Chamberlin Powell and Bon and Ove Arup, the structural engineers, adopted the cross wall construction system for the terrace blocks. (Cross wall construction is also called box frame structure.)
Cross wall construction is a structural system in which the internal partitions dividing up the building between flats become the structural walls. Instead of the external walls carrying the weight of the structure, the internal walls do. The result is that the building is like a number of open-ended boxes next to each other, with others stacked exactly on top. The structure between each box is the main structure. That’s what allows a Barbican flat’s living room windows to run wall-to-wall and floor to ceiling. Of course, not all the internal walls are structural. Most internal walls inside a flat are nonstructural. But the walls between flats and between flats and corridors are mainly structural. To work, all the structural walls have to be exactly on top of each other. That requires the same shape of flats stacked on top of each other on all floors.

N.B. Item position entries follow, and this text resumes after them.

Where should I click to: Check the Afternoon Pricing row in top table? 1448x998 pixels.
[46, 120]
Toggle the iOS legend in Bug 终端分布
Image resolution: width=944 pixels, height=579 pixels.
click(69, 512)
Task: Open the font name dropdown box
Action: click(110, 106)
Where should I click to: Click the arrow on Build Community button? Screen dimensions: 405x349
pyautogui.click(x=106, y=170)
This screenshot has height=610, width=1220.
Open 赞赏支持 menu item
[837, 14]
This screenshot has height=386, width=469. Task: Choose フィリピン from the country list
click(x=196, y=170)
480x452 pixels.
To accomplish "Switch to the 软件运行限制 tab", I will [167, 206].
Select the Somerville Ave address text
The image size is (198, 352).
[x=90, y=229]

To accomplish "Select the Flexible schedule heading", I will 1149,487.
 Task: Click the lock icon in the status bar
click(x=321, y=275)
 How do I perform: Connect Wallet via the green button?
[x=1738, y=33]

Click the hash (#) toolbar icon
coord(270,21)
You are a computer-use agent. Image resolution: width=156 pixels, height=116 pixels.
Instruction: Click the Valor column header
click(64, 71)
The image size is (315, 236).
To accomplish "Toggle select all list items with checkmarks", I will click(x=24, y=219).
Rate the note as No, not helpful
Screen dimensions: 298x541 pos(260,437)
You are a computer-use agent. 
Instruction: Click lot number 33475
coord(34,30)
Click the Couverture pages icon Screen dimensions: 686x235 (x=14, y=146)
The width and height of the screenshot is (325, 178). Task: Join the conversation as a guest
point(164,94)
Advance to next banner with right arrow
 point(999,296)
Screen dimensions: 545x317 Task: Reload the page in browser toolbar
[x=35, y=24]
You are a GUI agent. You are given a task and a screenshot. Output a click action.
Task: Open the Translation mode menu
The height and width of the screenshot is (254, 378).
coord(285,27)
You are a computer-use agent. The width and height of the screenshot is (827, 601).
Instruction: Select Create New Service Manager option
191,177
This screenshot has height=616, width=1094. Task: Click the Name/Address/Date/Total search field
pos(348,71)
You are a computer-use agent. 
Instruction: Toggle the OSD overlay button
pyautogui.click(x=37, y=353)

The advantages of the system are:
- the load bearing walls can be designed to use materials and labour more efficiently than the traditional forms of construction.
- the system lends itself to repetition and standardisation of structural as well as nonstructural elements, and therefore to prefabrication and to more rapid building methods
- since the external walls don’t have to perform a load bearing function, they can be better designed to meet the requirements of daylight and other functions – aesthetic possibilities are opened up.
- space consuming or protruding beam and column frameworks are not necessary.
The disadvantage – or let’s say, discipline – of the system is that the design has to take account of the fact that internal crosswalls must maintain their same position on all floors.
The cross wall system works by placing the floor slab on top of the cross wall construction. However, in the Barbican, the required area of flats meant that there would be a greater distance than usual between party walls which could act as load bearing cross walls. The maximum distance is usually 35 feet. They could have used thicker slabs, but that would have reduced the height from one floor to the next floor to below 9 feet. So they had to introduce some strengthening beams along the façades of the blocks to support the wider floor slabs. You wouldn’t be aware of them, because they are the walls on which the window boxes are placed just beyond your balcony. They’re not just the low balcony wall you see when you step outside your flat, but also the concrete you see at the bottom of the overhanging balcony of the flat above you.
The design aim with the terrace blocks was to create the effect of a colonnade so that you are walking beneath the building with columns at regular intervals. The ideal arrangement is when the cross walls in the structure above sit directly onto the columns. Sometimes, the cross walls would not be in the exactly regular position and that would have messed up the regular appearance of the columns at podium level by changing the distance between them. In such a case, a table top of thick reinforced concrete slab (solid or coffered) was placed between the columns; then the superstructure of the block at that point was supported by the table rather than the column directly.
The cross wall system carries on down through the the three storeys below the podium.